Mundakir menjelaskan bahwa rekomendasi datang dari Mustaqim Fadhil. Setelah mendengar itu, Mutadi mengangguk pelan. "Kalau begitu, insya Allah bagus," katanya pendek.
Tak lama kemudian, Sukadiono datang ke kampus Sutorejo. Dia mengendarai motor Suzuki CDI, berpakaian rapi, dan membawa map berisi surat lamaran. Ia disambut hangat oleh staf dan diarahkan ke ruang rapat, tempat Mundakir menunggunya.
Dalam pertemuan itu, keduanya berbincang banyak tentang kondisi Akper. Mundakir menjelaskan capaian yang sudah diraih, mulai dari akreditasi program studi yang baik hingga kerja sama dengan sejumlah rumah sakit besar.

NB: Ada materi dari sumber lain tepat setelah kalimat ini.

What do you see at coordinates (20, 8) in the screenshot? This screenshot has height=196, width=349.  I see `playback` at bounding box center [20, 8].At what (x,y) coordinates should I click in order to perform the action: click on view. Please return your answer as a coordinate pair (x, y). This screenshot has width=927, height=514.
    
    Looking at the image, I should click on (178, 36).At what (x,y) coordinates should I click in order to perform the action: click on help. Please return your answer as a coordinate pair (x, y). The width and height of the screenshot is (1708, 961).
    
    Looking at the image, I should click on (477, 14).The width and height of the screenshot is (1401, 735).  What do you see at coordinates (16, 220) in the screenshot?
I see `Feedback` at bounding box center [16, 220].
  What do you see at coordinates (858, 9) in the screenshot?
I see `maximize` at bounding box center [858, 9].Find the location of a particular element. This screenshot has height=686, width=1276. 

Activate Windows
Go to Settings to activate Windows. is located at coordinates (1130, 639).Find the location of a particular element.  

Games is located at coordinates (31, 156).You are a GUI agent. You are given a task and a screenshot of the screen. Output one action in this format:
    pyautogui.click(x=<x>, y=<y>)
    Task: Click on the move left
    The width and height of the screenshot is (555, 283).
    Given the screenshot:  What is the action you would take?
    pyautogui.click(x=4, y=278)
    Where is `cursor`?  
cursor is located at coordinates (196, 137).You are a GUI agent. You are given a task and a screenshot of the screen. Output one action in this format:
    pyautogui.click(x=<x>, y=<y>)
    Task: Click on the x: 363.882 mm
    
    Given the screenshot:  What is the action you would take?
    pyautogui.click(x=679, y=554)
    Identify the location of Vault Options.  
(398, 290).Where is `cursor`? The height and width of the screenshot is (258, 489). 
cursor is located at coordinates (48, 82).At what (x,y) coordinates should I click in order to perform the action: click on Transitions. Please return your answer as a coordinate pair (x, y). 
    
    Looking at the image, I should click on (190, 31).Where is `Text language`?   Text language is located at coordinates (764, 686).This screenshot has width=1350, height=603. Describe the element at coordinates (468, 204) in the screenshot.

Namun, ia juga jujur menyampaikan tantangan yang masih dihadapi. "Kami butuh laboratorium yang lebih lengkap dan kurikulum yang lebih kuat agar mahasiswa kami siap menghadapi dunia kerja," ujarnya kepada Sukadiono.
Sukadiono mendengarkan dengan saksama. "Mahasiswa tidak hanya harus cakap secara klinis," katanya kemudian, "tetapi juga harus punya empati dan jiwa kepemimpinan." Kalimat itu, kata Mundakir, seolah menegaskan arah baru bagi Akper Muhammadiyah Surabaya.
Beberapa waktu kemudian, lamaran dr. Sukadiono resmi diterima. Dari sinilah perjalanan panjang itu dimulai. Menurut Mundakir, proses penetapannya tidak memakan waktu lama.
Kini, ketika kabar duka tentang wafatnya dr. Mutadi menyelimuti civitas akademika, kenangan itu kembali hadir dengan jelas di benak Mundakir.
"Beliau bukan hanya rektor," katanya pelan, "tapi guru kehidupan. Dari beliau kami belajar tentang keikhlasan, kebijaksanaan, dan kepemimpinan yang memanusiakan." (agus wahyudi)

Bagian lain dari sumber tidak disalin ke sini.